##### Cuplikan Teks #####
وَلَا ريب أَن ظَاهر الْقُرْآن لا يدل على أَن هَذِه من الصِّفَات، فَإِنَّهُ قَالَ {يَوْم يكْشف عَن سَاق} نكرَة فِي الْإِثْبَات لم يضفها إِلَى الله وَلم يقل عَن سَاقه فَمَعَ عدم التَّعْرِيف بِالْإِضَافَة لَا يظْهر أَنه من الصِّفَات إِلَّا بِدَلِيل آخر وَمثل هَذَا لَيْسَ بِتَأْوِيل إِنَّمَا التَّأْوِيل صرف الْآيَة عَن مدلولها ومفهومها وَمَعْنَاهَا الْمَعْرُوف وَلَكِن كثيرا من هَؤُلَاءِ يجْعَلُونَ اللَّفْظ على مَا لَيْسَ مدلولا لَهُ ثمَّ يُرِيدُونَ صرفه عَنهُ ويجعلون هَذَا تَأْوِيلا وَهَذَا خطأ

“Tidak diragukan lagi bahwa zahir dari ayat al-Qur’an ini tidak menunjukkan sifat sebagai maksudnya. Sebab Allah -Azza wajalla- berfirman “Pada hari betis disingkapkan” berbentuk nakirah dalam menetapkannya dan tidak menyandarkannya pada Allah –Azza wajalla- dan Allah juga tidak menyebutkan sebagai betisNya. Sehingga karena tidak adanya pengidhafahan yang bisa menjelsakannya, maka tidak tampak pada ayat itu sebagai penjelasan sifat, kecuali ditunjukkan oleh dalil yang lain. Dan yang seperti ini bukanlah takwil. Sebab yang dimaksud dengan takwil adalah memalingkan makna ayat dari apa yang dipahami dan ditunjukkan olehnya.” (Ibnu Taimiyah, Majmu’at al-Fatawa, Tahqiq Farid Abdul Aziz al-Jundi dan Asyraf Jalaluddin asy-Syarqawi, Jilid 3, hal. 586, Daar al-Hadits-Kairo, t.cet, 1435 H.)
##### Data Mentah #####
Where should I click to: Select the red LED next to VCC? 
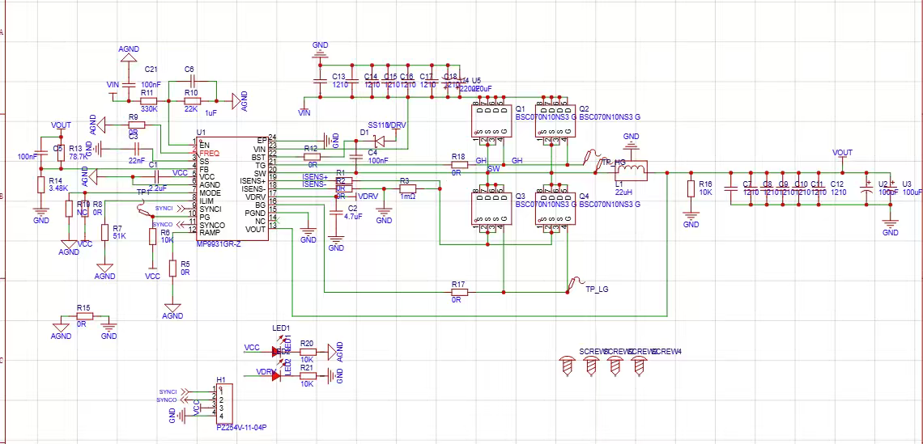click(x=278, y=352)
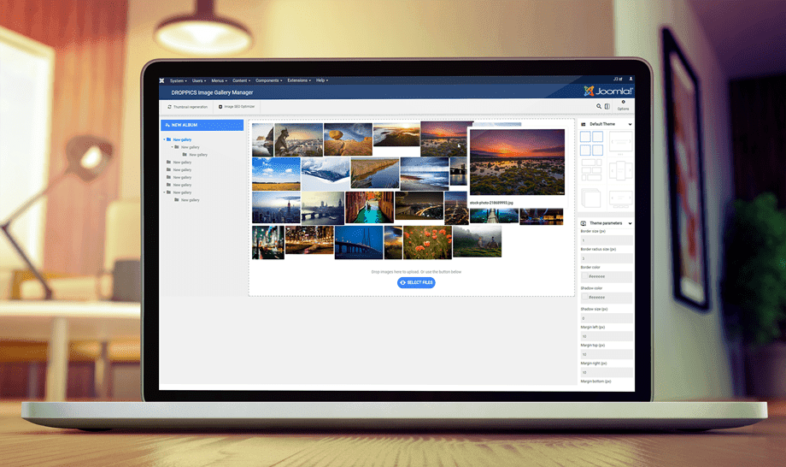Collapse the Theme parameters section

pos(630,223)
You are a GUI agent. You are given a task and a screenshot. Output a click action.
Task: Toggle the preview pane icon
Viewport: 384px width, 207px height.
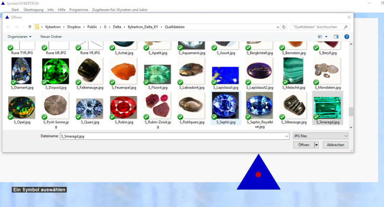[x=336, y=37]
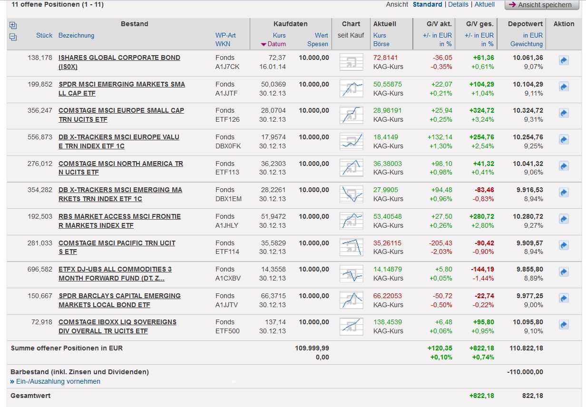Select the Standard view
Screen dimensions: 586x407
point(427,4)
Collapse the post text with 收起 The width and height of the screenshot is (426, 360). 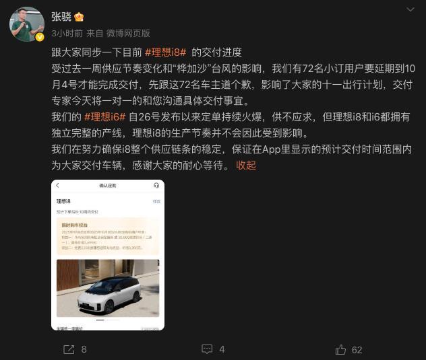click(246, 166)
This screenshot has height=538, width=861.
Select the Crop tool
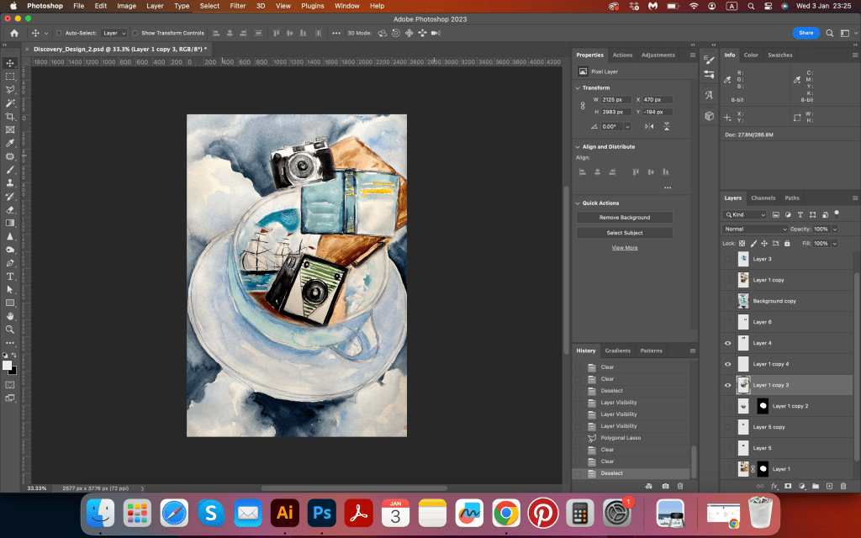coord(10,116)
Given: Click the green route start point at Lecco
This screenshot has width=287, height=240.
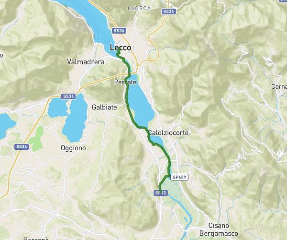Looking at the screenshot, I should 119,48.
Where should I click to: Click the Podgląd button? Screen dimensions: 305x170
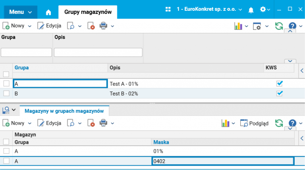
#####
> Tugas Anda
Ketik ulang seluruh cuplikan teks tentang makna ayat "Pada hari betis disingkapkan" tanpa mengubah satu huruf pun. Gunakan cuplikan teks saja sebagai sumber, bukan baris data.

> Hasilnya
وَلَا ريب أَن ظَاهر الْقُرْآن لا يدل على أَن هَذِه من الصِّفَات، فَإِنَّهُ قَالَ {يَوْم يكْشف عَن سَاق} نكرَة فِي الْإِثْبَات لم يضفها إِلَى الله وَلم يقل عَن سَاقه فَمَعَ عدم التَّعْرِيف بِالْإِضَافَة لَا يظْهر أَنه من الصِّفَات إِلَّا بِدَلِيل آخر وَمثل هَذَا لَيْسَ بِتَأْوِيل إِنَّمَا التَّأْوِيل صرف الْآيَة عَن مدلولها ومفهومها وَمَعْنَاهَا الْمَعْرُوف وَلَكِن كثيرا من هَؤُلَاءِ يجْعَلُونَ اللَّفْظ على مَا لَيْسَ مدلولا لَهُ ثمَّ يُرِيدُونَ صرفه عَنهُ ويجعلون هَذَا تَأْوِيلا وَهَذَا خطأ

“Tidak diragukan lagi bahwa zahir dari ayat al-Qur’an ini tidak menunjukkan sifat sebagai maksudnya. Sebab Allah -Azza wajalla- berfirman “Pada hari betis disingkapkan” berbentuk nakirah dalam menetapkannya dan tidak menyandarkannya pada Allah –Azza wajalla- dan Allah juga tidak menyebutkan sebagai betisNya. Sehingga karena tidak adanya pengidhafahan yang bisa menjelsakannya, maka tidak tampak pada ayat itu sebagai penjelasan sifat, kecuali ditunjukkan oleh dalil yang lain. Dan yang seperti ini bukanlah takwil. Sebab yang dimaksud dengan takwil adalah memalingkan makna ayat dari apa yang dipahami dan ditunjukkan olehnya.” (Ibnu Taimiyah, Majmu’at al-Fatawa, Tahqiq Farid Abdul Aziz al-Jundi dan Asyraf Jalaluddin asy-Syarqawi, Jilid 3, hal. 586, Daar al-Hadits-Kairo, t.cet, 1435 H.)